According to the National Council on Aging, one quarter of Americans aged 65 and over fall each year. That translates to an older adult seeking treatment in an emergency room for a fall every 11 seconds. The financial toll for such accidents is expected to increase to $67.7 billion by 2020, as the health care industry seeks to provide cost-effective, competent care to an aging demographic. A new research study at the University of Arizona College of Nursing. Ruth Taylor-Piliae, PhD, RN, FAHA, looks to allay this crisis with a $10,000 grant from the Arizona Area Health Education Center (AzAHEC). She will determine if adding a low-cost balance exercise program to A Matter of Balance (AMOB), a nationwide eight-week structured group intervention that emphasizes practical strategies to reduce fear of falling and increase activity levels, will prevent falls.
The curriculum for “A Matter of Balance is designed for managing older adult’s concerns about fear of falling and what to do if they fall, such as how to get up safely from the floor,” said Taylor-Piliae. “But they don’t do specific exercises to help an older adult improve their balance.” That’s where Dr. Taylor-Piliae’s study comes in. Her team members of the Arizona Center on Aging, includes M. Jane Mohler, PhD, associate professor, UA College of Medicine – Tucson and the Mel and Enid Zuckerman College of Public Health, and Nima Toosizadah, PhD, assistant professor, UA Colleges of Medicine –Tucson and Biomedical Engineering, will integrate its Dual-Task Balance Challenge (DTBC) intervention into the program. Designed to strengthen study participants’ sense of balance, the DTBC involves a series of ankle-reaching tasks that are both physically and cognitively challenging.
Partnering with El Rio Community Health Center, a non-profit organization dedicated to providing compassionate care to underserved populations, the study will enroll 24 community-dwelling older adults (60 years and older) who are at high fall risk. A 15-minute DTBC regimen (twice a week for four weeks) will be added to the participants’ AMOB training regimen. “By adding this very simple low-tech intervention to the existing curriculum, we hope to enhance both balance and attention and thus reduce the risk of falling,” said Taylor-Piliae.

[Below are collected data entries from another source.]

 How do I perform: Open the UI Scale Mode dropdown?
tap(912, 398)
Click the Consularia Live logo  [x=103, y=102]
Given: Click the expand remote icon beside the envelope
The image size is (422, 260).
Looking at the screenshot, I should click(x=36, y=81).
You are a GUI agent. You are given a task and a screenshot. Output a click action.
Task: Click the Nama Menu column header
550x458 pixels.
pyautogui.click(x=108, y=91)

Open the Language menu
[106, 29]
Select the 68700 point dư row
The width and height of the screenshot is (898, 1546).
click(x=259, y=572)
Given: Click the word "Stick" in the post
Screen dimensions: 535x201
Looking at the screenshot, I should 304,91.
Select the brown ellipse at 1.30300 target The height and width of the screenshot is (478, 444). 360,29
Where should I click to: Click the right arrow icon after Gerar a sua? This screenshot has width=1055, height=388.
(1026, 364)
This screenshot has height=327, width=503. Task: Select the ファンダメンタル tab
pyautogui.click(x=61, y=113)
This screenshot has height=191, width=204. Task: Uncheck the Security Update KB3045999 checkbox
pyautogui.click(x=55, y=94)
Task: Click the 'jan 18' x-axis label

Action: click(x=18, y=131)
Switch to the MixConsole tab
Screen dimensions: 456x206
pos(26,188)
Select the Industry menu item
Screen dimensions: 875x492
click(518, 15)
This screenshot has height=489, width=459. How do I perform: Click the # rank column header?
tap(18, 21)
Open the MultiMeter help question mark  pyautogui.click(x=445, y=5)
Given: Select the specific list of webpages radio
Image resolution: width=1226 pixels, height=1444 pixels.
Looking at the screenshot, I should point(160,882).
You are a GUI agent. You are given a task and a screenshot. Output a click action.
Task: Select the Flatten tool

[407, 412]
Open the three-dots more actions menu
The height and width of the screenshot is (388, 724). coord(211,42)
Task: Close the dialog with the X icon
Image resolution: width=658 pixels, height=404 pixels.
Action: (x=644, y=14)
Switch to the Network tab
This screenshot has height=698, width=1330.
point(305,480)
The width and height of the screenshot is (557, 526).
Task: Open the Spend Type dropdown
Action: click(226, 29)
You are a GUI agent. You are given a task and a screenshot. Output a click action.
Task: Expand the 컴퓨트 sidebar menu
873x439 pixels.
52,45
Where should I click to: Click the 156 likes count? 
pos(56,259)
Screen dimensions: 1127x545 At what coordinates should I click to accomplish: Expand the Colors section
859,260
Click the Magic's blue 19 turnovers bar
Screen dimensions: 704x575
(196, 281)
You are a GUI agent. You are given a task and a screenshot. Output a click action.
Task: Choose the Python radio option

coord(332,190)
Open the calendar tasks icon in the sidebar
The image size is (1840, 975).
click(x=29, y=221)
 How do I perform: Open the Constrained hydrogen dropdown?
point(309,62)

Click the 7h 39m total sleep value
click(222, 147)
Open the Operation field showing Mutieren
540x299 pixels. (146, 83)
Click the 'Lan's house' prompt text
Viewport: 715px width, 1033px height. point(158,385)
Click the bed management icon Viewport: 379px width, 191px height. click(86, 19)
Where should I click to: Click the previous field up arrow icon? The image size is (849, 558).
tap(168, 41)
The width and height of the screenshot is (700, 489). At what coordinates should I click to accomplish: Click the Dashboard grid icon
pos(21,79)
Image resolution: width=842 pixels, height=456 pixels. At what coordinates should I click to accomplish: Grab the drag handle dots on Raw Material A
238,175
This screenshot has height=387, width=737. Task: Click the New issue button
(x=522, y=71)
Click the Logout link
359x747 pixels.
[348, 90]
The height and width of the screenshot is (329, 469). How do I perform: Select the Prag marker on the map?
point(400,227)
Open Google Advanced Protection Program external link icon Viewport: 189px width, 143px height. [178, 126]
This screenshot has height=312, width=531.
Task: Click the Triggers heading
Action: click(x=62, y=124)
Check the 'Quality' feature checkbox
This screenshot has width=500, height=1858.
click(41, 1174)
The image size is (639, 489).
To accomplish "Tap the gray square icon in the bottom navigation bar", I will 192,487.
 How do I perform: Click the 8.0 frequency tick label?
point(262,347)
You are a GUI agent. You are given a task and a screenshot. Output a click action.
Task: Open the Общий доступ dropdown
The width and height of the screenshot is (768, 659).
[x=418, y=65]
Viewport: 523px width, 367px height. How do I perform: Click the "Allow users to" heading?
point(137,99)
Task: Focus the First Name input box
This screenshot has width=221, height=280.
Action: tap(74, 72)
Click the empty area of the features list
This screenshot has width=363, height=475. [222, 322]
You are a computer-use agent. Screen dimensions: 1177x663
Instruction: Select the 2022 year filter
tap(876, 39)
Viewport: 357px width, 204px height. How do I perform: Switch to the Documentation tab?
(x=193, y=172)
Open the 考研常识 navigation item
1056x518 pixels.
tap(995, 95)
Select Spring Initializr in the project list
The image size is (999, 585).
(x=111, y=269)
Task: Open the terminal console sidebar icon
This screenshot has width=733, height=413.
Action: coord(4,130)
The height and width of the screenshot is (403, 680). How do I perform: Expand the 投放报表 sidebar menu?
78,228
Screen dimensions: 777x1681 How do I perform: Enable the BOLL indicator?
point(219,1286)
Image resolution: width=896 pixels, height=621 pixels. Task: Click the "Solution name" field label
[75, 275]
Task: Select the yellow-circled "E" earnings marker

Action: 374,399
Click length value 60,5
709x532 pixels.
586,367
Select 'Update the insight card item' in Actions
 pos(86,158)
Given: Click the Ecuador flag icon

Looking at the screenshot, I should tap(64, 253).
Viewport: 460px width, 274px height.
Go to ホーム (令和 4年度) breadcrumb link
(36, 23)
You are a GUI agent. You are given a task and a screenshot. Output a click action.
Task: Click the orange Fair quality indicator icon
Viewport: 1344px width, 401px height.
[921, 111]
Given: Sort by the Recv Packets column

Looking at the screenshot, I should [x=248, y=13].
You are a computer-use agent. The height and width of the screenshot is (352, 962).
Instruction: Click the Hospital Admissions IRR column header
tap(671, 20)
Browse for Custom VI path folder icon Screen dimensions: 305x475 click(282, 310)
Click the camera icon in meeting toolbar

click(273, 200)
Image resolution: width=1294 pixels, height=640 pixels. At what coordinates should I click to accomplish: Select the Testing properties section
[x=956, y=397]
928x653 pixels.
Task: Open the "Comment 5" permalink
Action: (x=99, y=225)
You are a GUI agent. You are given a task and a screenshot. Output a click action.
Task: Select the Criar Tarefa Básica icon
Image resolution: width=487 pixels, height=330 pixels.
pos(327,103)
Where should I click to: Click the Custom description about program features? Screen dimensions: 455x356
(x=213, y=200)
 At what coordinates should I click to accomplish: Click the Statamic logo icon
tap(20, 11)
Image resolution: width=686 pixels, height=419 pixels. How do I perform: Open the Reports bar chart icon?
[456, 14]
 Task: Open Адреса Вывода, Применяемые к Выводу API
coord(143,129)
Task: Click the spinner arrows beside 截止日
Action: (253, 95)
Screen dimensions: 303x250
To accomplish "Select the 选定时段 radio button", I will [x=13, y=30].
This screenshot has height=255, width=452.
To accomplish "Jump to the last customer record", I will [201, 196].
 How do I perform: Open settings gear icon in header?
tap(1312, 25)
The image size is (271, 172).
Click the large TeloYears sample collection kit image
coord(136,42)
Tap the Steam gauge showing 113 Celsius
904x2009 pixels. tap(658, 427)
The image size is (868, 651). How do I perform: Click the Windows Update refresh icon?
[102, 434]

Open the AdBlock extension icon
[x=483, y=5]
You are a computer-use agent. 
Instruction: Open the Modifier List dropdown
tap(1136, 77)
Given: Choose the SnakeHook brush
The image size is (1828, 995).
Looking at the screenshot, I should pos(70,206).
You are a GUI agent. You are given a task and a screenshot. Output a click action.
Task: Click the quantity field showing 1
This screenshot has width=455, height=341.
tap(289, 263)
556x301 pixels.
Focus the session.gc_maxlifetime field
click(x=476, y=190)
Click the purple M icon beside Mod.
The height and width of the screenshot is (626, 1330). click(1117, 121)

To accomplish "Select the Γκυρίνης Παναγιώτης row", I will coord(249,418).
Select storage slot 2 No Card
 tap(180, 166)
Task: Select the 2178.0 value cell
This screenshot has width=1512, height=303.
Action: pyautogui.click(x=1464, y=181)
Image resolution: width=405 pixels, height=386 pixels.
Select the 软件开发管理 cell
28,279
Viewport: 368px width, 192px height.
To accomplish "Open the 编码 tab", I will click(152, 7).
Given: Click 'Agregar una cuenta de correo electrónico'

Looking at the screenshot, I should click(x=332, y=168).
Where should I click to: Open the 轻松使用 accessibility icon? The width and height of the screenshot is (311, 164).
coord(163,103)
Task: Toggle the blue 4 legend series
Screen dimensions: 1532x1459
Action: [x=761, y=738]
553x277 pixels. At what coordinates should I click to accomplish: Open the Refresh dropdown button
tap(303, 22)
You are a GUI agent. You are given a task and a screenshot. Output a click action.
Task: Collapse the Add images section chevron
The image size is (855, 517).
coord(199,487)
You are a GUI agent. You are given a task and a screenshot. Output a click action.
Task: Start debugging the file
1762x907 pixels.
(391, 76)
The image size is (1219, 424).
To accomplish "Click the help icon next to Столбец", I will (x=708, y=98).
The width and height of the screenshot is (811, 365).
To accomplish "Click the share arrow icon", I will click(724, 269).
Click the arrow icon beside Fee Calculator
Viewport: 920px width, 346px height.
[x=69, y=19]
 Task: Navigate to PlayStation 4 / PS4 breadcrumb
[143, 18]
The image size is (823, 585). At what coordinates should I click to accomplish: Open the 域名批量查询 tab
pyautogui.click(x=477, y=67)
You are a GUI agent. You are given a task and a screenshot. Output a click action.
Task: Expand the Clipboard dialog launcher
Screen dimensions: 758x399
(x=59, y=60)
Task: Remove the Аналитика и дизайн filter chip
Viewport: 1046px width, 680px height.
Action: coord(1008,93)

“If we find that adding this intervention to the existing AMOB improves people’s balance, then we can test it further by seeking federal funding to test this on a wider scale,” said Taylor-Piliae. The ultimate goal would be to integrate the Dual-Task Balance Challenge intervention into the AMOB nationwide program. Taylor-Piliae points out that research doesn’t necessarily have to be high-tech to be innovative. In fact, the challenge’s low-tech structure makes it easy to be widely and quickly disseminated to AMOB’s network of volunteer lay leaders and master trainers.
A member of the Executive Leadership Council for the statewide Arizona Falls Prevention Coalition, Taylor-Piliae has a long-standing interest in fall prevention. In her last research project, she examined the effects of Tai Chi exercise on physical function, fall rates and quality of life among older stroke survivors. She garnered evidence that participants in the Tai Chi group had significantly fewer falls after the intervention. “My long-term research goal is to enhance community-based programs with readily accessible evidence-based solutions for preventing falls,” she said.